At Sunday mass at Elme Christian Church in Buffalo, Reverend Anthony Brunner urged prayer and political action.

“Some of us are very angry this morning, but we respond with prayer and we respond by standing,” he said.

hate crime

“We are investigating this incident as a hate crime and a case of racially motivated violent extremism,” Stephen Bilongia, an FBI police officer in Buffalo, said during a news conference.

American media also spoke of a 180-page “statement” of a racist nature that was posted on the Internet detailing a plan to target predominantly black residential neighborhoods.

And the social network “Twitch” said that the shooter broadcast the attack live, and that it cut it off “two minutes” after it began broadcasting, and the attacker’s account was “suspended permanently,” noting that “all accounts that are likely to republish this content are subject to censorship.”

The New York Times, citing this “statement”, stated that the suspect was “inspired” by his crimes committed by white supremacist extremists, including the 2019 massacre of 51 worshipers at two mosques in Christchurch, New Zealand.

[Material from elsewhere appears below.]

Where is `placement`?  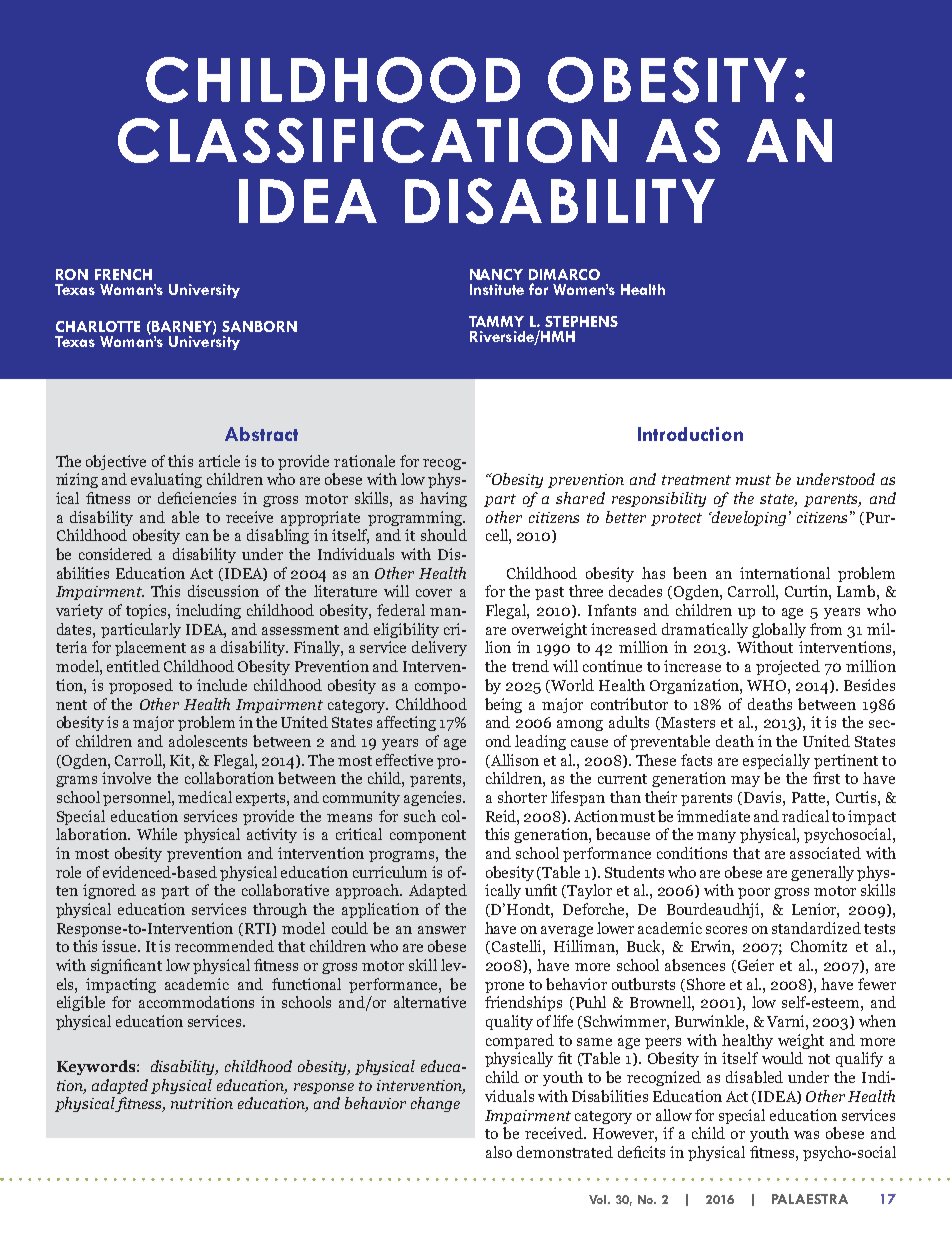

The local daily The Buffalo News, quoting a local official, reported that a semi-automatic weapon used in Saturday’s shooting also had a racist label written on its barrel.

The Buffalo News, citing a local official, reported that the word derogatory, racist, and prohibited in the United States to describe blacks, was written in white on the weapon.

In a video speech broadcast at True Bethel Baptist Church, New York Senator Charles Schumer described racism as “America’s poison,” and said, “We must confront the scourge of gun violence and finally ban weapons of war on our streets.”

But in the face of a powerful pro-gun lobby, previous efforts by the US Congress to toughen the nation’s gun laws have generally failed, even after so many horrific shootings.

And the Centers for Disease Control and Prevention revealed in its latest data that the United States recorded 19,350 murders with a firearm in 2020, an increase of nearly 35 percent compared to 2019.